→ **DATASET EXTRACT**
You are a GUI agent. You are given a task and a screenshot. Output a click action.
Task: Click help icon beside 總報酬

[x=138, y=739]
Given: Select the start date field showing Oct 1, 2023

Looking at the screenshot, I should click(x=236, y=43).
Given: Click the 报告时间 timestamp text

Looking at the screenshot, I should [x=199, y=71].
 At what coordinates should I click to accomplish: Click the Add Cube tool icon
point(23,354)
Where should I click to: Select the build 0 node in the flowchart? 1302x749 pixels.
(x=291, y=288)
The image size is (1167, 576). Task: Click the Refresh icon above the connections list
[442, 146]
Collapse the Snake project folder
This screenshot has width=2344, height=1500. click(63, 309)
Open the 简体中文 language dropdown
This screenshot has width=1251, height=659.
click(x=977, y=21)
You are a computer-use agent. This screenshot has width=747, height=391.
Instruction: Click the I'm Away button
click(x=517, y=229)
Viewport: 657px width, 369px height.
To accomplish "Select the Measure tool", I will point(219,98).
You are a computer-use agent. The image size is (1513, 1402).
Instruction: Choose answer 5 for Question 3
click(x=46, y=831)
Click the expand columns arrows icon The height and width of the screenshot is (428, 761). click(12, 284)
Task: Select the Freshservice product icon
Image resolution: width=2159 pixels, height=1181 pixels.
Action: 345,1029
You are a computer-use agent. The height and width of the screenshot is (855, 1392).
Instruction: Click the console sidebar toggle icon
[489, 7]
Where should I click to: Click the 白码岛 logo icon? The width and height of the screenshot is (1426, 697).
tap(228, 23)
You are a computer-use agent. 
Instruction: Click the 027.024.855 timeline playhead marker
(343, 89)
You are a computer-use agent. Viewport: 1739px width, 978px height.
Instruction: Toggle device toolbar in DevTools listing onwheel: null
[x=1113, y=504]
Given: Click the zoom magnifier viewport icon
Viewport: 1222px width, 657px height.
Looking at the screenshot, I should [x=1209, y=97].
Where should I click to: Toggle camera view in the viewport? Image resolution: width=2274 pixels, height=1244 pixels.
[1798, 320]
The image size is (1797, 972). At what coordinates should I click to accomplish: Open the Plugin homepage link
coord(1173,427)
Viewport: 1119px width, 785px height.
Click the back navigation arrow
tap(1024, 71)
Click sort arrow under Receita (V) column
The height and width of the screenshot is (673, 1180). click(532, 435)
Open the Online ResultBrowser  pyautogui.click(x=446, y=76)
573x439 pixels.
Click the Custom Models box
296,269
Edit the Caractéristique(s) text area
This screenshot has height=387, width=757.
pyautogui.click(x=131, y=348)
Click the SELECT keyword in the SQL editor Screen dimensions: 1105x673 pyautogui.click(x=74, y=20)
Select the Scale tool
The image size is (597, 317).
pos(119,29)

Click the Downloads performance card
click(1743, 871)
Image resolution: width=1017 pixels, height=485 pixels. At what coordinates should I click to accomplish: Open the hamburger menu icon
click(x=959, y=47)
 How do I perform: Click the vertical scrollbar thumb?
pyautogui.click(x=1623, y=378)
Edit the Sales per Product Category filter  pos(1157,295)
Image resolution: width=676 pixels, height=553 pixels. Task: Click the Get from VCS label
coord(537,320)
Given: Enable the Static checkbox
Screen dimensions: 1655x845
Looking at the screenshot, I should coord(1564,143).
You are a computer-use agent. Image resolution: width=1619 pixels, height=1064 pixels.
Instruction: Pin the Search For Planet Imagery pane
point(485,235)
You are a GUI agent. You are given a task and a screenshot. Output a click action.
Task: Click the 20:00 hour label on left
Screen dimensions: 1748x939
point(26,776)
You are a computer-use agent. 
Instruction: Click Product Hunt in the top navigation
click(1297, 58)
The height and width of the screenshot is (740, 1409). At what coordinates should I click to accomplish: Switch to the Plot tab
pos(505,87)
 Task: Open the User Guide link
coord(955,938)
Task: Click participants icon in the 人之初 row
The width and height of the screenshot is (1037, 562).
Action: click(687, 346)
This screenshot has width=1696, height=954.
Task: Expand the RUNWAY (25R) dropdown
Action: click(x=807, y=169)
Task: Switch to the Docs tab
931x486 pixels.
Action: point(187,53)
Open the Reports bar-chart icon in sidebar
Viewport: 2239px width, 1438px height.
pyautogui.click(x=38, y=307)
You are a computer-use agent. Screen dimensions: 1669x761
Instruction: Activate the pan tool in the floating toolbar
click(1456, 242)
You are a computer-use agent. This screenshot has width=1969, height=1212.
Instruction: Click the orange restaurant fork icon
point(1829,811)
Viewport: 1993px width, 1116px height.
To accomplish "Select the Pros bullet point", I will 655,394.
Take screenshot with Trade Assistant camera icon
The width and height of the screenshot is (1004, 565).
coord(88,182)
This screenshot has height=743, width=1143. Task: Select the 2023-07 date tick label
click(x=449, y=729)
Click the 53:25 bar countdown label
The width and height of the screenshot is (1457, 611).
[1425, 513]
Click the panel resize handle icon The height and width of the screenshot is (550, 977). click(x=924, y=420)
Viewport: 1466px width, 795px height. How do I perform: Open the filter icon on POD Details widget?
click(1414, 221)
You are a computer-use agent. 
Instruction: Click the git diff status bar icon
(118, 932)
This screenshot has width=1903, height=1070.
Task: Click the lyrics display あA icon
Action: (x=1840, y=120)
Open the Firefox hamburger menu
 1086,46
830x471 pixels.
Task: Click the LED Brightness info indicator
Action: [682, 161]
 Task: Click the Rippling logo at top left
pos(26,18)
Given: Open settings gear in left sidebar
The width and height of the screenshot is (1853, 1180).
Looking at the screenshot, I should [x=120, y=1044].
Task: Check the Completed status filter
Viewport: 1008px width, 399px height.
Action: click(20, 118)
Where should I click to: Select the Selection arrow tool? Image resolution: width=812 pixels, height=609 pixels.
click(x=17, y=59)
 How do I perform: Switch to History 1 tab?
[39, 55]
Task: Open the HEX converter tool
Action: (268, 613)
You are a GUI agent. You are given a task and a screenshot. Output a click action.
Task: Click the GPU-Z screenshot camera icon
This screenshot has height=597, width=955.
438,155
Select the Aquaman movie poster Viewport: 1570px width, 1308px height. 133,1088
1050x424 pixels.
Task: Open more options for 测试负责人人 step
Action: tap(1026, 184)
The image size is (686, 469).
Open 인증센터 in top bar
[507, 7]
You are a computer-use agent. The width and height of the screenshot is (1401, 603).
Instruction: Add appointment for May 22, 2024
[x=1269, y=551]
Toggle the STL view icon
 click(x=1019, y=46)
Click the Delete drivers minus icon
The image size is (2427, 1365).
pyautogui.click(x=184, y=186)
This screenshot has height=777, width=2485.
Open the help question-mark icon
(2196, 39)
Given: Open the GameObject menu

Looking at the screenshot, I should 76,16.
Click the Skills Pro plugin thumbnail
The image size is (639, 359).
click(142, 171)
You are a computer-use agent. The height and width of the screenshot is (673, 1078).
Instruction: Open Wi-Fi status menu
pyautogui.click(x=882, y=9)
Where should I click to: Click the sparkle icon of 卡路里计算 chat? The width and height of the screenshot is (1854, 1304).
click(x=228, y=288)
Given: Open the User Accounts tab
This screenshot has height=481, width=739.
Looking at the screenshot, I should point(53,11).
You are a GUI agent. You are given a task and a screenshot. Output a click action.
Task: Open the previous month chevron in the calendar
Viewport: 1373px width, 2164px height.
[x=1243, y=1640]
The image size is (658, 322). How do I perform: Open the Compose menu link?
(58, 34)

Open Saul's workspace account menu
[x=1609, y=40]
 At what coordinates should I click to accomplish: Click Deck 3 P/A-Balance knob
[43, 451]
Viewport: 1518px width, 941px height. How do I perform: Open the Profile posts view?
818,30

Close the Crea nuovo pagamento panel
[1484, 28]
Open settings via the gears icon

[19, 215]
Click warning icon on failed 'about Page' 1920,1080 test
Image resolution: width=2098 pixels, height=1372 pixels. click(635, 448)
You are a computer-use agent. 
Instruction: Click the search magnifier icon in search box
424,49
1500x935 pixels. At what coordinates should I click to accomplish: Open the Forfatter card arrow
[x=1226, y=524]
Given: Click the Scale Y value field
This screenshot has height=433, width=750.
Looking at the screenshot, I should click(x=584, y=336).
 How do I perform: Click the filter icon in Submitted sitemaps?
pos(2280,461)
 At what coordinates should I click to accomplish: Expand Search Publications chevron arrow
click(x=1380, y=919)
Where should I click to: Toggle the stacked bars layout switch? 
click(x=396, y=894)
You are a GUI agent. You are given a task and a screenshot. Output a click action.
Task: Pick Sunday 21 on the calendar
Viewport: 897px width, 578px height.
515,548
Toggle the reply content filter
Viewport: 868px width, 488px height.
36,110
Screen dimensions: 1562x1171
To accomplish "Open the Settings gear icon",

→ **PROBLEM DETAILS**
Everything from the line containing "Viewport: 897px width, 578px height." to the last line of the entries above should be quoted exactly, and only that.

→ **OUTPUT FOR THIS EXERCISE**
Viewport: 897px width, 578px height.
515,548
Toggle the reply content filter
Viewport: 868px width, 488px height.
36,110
Screen dimensions: 1562x1171
To accomplish "Open the Settings gear icon",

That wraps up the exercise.